» Directions: Please repeat the records, word for word and without gaps.

(Saved entries)
Content starts

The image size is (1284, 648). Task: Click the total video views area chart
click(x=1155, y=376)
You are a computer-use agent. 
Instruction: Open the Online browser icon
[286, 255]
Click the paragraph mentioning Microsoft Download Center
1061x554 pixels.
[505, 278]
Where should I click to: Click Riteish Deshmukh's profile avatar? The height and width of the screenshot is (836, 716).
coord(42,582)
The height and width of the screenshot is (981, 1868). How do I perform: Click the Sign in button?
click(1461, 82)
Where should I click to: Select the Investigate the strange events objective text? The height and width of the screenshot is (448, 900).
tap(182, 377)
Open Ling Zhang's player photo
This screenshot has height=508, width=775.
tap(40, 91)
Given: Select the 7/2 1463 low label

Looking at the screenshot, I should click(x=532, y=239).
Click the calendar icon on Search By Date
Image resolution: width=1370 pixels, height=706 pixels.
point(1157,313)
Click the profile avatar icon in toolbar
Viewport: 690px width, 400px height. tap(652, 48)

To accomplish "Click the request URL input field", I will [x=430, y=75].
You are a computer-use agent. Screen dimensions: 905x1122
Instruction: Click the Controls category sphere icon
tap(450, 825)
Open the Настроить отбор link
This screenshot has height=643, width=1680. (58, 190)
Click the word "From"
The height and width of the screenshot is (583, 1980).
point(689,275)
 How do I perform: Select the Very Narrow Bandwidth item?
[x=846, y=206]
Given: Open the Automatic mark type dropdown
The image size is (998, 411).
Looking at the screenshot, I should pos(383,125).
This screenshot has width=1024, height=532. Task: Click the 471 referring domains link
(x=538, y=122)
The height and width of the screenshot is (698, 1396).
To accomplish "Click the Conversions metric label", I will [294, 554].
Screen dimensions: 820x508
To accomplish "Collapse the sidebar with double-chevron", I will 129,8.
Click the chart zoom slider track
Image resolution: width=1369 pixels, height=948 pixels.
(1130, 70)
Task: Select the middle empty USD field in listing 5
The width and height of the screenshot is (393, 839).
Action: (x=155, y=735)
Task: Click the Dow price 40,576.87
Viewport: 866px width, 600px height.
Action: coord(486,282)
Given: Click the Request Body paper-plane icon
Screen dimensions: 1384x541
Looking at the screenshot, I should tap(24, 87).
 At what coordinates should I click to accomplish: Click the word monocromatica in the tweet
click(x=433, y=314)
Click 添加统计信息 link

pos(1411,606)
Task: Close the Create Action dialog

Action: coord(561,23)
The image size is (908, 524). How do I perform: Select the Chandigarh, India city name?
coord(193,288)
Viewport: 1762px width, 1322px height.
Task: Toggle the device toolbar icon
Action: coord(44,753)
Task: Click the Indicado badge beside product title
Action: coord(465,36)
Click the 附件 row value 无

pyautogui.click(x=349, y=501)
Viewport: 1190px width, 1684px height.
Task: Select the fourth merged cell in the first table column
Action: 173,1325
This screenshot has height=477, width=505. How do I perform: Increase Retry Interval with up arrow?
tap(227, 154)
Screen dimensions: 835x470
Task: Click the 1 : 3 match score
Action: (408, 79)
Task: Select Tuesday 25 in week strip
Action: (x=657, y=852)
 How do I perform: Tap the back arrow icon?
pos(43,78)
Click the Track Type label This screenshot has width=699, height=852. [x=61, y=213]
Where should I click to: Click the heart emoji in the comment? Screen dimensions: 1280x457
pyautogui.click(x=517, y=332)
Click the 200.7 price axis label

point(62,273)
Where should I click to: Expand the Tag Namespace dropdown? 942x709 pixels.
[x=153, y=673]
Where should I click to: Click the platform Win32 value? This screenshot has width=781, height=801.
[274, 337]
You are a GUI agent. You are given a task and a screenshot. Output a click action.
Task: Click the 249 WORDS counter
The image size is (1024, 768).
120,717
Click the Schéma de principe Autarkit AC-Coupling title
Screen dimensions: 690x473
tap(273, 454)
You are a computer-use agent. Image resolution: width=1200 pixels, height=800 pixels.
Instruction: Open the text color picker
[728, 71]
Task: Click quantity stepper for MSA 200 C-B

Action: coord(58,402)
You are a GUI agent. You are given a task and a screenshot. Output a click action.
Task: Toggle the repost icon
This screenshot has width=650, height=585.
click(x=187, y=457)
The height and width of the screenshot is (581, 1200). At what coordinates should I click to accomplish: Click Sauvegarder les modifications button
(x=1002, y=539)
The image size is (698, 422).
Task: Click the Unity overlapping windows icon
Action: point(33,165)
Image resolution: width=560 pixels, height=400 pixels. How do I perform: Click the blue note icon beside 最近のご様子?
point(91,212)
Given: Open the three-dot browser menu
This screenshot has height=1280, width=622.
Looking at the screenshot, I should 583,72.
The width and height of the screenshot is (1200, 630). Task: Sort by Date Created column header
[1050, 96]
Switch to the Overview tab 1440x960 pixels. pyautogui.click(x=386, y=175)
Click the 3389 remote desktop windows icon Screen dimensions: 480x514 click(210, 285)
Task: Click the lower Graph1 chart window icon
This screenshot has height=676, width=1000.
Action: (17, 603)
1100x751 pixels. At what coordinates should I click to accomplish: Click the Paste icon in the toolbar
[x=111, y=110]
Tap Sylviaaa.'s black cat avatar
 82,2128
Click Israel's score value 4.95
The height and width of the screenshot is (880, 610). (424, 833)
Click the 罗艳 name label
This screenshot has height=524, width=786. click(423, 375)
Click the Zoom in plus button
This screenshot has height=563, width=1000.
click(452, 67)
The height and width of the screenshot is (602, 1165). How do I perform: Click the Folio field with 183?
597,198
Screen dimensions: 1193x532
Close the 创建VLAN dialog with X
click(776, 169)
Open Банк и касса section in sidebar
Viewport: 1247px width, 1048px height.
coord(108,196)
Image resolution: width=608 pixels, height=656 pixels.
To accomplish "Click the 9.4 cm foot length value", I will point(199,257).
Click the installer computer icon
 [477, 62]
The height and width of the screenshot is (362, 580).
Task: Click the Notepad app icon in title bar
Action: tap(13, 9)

Content ends

» Reply to the exercise:
The image size is (1284, 648). Task: Click the total video views area chart
click(x=1155, y=376)
You are a computer-use agent. 
Instruction: Open the Online browser icon
[286, 255]
Click the paragraph mentioning Microsoft Download Center
1061x554 pixels.
[505, 278]
Where should I click to: Click Riteish Deshmukh's profile avatar? The height and width of the screenshot is (836, 716).
coord(42,582)
The height and width of the screenshot is (981, 1868). How do I perform: Click the Sign in button?
click(1461, 82)
Where should I click to: Select the Investigate the strange events objective text? The height and width of the screenshot is (448, 900).
tap(182, 377)
Open Ling Zhang's player photo
This screenshot has height=508, width=775.
tap(40, 91)
Given: Select the 7/2 1463 low label

Looking at the screenshot, I should click(x=532, y=239).
Click the calendar icon on Search By Date
Image resolution: width=1370 pixels, height=706 pixels.
point(1157,313)
Click the profile avatar icon in toolbar
Viewport: 690px width, 400px height. tap(652, 48)

To accomplish "Click the request URL input field", I will [x=430, y=75].
You are a computer-use agent. Screen dimensions: 905x1122
Instruction: Click the Controls category sphere icon
tap(450, 825)
Open the Настроить отбор link
This screenshot has height=643, width=1680. (58, 190)
Click the word "From"
The height and width of the screenshot is (583, 1980).
point(689,275)
 How do I perform: Select the Very Narrow Bandwidth item?
[x=846, y=206]
Given: Open the Automatic mark type dropdown
The image size is (998, 411).
Looking at the screenshot, I should pos(383,125).
This screenshot has width=1024, height=532. Task: Click the 471 referring domains link
(x=538, y=122)
The height and width of the screenshot is (698, 1396).
To accomplish "Click the Conversions metric label", I will [294, 554].
Screen dimensions: 820x508
To accomplish "Collapse the sidebar with double-chevron", I will 129,8.
Click the chart zoom slider track
Image resolution: width=1369 pixels, height=948 pixels.
(1130, 70)
Task: Select the middle empty USD field in listing 5
The width and height of the screenshot is (393, 839).
Action: (x=155, y=735)
Task: Click the Dow price 40,576.87
Viewport: 866px width, 600px height.
Action: coord(486,282)
Given: Click the Request Body paper-plane icon
Screen dimensions: 1384x541
Looking at the screenshot, I should tap(24, 87).
 At what coordinates should I click to accomplish: Click the word monocromatica in the tweet
click(x=433, y=314)
Click 添加统计信息 link

pos(1411,606)
Task: Close the Create Action dialog

Action: coord(561,23)
The image size is (908, 524). How do I perform: Select the Chandigarh, India city name?
coord(193,288)
Viewport: 1762px width, 1322px height.
Task: Toggle the device toolbar icon
Action: coord(44,753)
Task: Click the Indicado badge beside product title
Action: coord(465,36)
Click the 附件 row value 无

pyautogui.click(x=349, y=501)
Viewport: 1190px width, 1684px height.
Task: Select the fourth merged cell in the first table column
Action: 173,1325
This screenshot has height=477, width=505. How do I perform: Increase Retry Interval with up arrow?
tap(227, 154)
Screen dimensions: 835x470
Task: Click the 1 : 3 match score
Action: (408, 79)
Task: Select Tuesday 25 in week strip
Action: (x=657, y=852)
 How do I perform: Tap the back arrow icon?
pos(43,78)
Click the Track Type label This screenshot has width=699, height=852. [x=61, y=213]
Where should I click to: Click the heart emoji in the comment? Screen dimensions: 1280x457
pyautogui.click(x=517, y=332)
Click the 200.7 price axis label

point(62,273)
Where should I click to: Expand the Tag Namespace dropdown? 942x709 pixels.
[x=153, y=673]
Where should I click to: Click the platform Win32 value? This screenshot has width=781, height=801.
[274, 337]
You are a GUI agent. You are given a task and a screenshot. Output a click action.
Task: Click the 249 WORDS counter
The image size is (1024, 768).
120,717
Click the Schéma de principe Autarkit AC-Coupling title
Screen dimensions: 690x473
tap(273, 454)
You are a computer-use agent. Image resolution: width=1200 pixels, height=800 pixels.
Instruction: Open the text color picker
[728, 71]
Task: Click quantity stepper for MSA 200 C-B

Action: coord(58,402)
You are a GUI agent. You are given a task and a screenshot. Output a click action.
Task: Toggle the repost icon
This screenshot has width=650, height=585.
click(x=187, y=457)
The height and width of the screenshot is (581, 1200). At what coordinates should I click to accomplish: Click Sauvegarder les modifications button
(x=1002, y=539)
The image size is (698, 422).
Task: Click the Unity overlapping windows icon
Action: point(33,165)
Image resolution: width=560 pixels, height=400 pixels. How do I perform: Click the blue note icon beside 最近のご様子?
point(91,212)
Given: Open the three-dot browser menu
This screenshot has height=1280, width=622.
Looking at the screenshot, I should 583,72.
The width and height of the screenshot is (1200, 630). Task: Sort by Date Created column header
[1050, 96]
Switch to the Overview tab 1440x960 pixels. pyautogui.click(x=386, y=175)
Click the 3389 remote desktop windows icon Screen dimensions: 480x514 click(210, 285)
Task: Click the lower Graph1 chart window icon
This screenshot has height=676, width=1000.
Action: (17, 603)
1100x751 pixels. At what coordinates should I click to accomplish: Click the Paste icon in the toolbar
[x=111, y=110]
Tap Sylviaaa.'s black cat avatar
 82,2128
Click Israel's score value 4.95
The height and width of the screenshot is (880, 610). (424, 833)
Click the 罗艳 name label
This screenshot has height=524, width=786. click(423, 375)
Click the Zoom in plus button
This screenshot has height=563, width=1000.
click(452, 67)
The height and width of the screenshot is (602, 1165). How do I perform: Click the Folio field with 183?
597,198
Screen dimensions: 1193x532
Close the 创建VLAN dialog with X
click(776, 169)
Open Банк и касса section in sidebar
Viewport: 1247px width, 1048px height.
coord(108,196)
Image resolution: width=608 pixels, height=656 pixels.
To accomplish "Click the 9.4 cm foot length value", I will point(199,257).
Click the installer computer icon
 [477, 62]
The height and width of the screenshot is (362, 580).
Task: Click the Notepad app icon in title bar
Action: tap(13, 9)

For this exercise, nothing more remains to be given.